• Exercise aim: Copy every line of the listing below word for word, with nothing added or left out.

• Data:
BEGIN

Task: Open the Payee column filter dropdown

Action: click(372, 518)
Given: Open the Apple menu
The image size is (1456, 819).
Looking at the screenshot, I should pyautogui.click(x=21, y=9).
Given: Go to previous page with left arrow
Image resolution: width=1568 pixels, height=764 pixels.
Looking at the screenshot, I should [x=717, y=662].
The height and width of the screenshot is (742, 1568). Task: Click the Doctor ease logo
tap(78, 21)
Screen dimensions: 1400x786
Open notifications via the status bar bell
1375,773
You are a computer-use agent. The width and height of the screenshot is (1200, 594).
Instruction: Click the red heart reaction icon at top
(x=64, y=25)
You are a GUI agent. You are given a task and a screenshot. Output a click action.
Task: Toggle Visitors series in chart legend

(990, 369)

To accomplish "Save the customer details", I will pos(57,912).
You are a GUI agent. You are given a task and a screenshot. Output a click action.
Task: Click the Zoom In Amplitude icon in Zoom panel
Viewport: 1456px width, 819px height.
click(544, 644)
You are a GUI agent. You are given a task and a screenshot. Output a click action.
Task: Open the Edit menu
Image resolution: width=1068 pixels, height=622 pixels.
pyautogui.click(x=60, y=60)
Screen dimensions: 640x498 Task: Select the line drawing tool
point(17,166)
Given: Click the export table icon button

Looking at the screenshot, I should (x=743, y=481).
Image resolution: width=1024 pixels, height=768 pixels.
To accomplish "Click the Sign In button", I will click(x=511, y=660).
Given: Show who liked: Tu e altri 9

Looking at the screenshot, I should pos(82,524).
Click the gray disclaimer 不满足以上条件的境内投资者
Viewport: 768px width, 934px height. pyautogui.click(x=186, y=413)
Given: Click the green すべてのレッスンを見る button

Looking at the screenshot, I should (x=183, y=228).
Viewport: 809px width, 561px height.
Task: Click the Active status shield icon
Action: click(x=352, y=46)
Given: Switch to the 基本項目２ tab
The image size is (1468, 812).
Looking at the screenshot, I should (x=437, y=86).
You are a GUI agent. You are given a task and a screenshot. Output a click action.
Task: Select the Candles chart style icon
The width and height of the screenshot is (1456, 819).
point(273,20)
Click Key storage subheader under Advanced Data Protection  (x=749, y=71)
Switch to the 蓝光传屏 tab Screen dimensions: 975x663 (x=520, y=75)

END

• Task result:
Task: Open the Payee column filter dropdown

Action: click(372, 518)
Given: Open the Apple menu
The image size is (1456, 819).
Looking at the screenshot, I should pyautogui.click(x=21, y=9).
Given: Go to previous page with left arrow
Image resolution: width=1568 pixels, height=764 pixels.
Looking at the screenshot, I should [x=717, y=662].
The height and width of the screenshot is (742, 1568). Task: Click the Doctor ease logo
tap(78, 21)
Screen dimensions: 1400x786
Open notifications via the status bar bell
1375,773
You are a computer-use agent. The width and height of the screenshot is (1200, 594).
Instruction: Click the red heart reaction icon at top
(x=64, y=25)
You are a GUI agent. You are given a task and a screenshot. Output a click action.
Task: Toggle Visitors series in chart legend

(990, 369)

To accomplish "Save the customer details", I will pos(57,912).
You are a GUI agent. You are given a task and a screenshot. Output a click action.
Task: Click the Zoom In Amplitude icon in Zoom panel
Viewport: 1456px width, 819px height.
click(544, 644)
You are a GUI agent. You are given a task and a screenshot. Output a click action.
Task: Open the Edit menu
Image resolution: width=1068 pixels, height=622 pixels.
pyautogui.click(x=60, y=60)
Screen dimensions: 640x498 Task: Select the line drawing tool
point(17,166)
Given: Click the export table icon button

Looking at the screenshot, I should (x=743, y=481).
Image resolution: width=1024 pixels, height=768 pixels.
To accomplish "Click the Sign In button", I will click(x=511, y=660).
Given: Show who liked: Tu e altri 9

Looking at the screenshot, I should pos(82,524).
Click the gray disclaimer 不满足以上条件的境内投资者
Viewport: 768px width, 934px height. pyautogui.click(x=186, y=413)
Given: Click the green すべてのレッスンを見る button

Looking at the screenshot, I should (x=183, y=228).
Viewport: 809px width, 561px height.
Task: Click the Active status shield icon
Action: click(x=352, y=46)
Given: Switch to the 基本項目２ tab
The image size is (1468, 812).
Looking at the screenshot, I should (x=437, y=86).
You are a GUI agent. You are given a task and a screenshot. Output a click action.
Task: Select the Candles chart style icon
The width and height of the screenshot is (1456, 819).
point(273,20)
Click Key storage subheader under Advanced Data Protection  (x=749, y=71)
Switch to the 蓝光传屏 tab Screen dimensions: 975x663 (x=520, y=75)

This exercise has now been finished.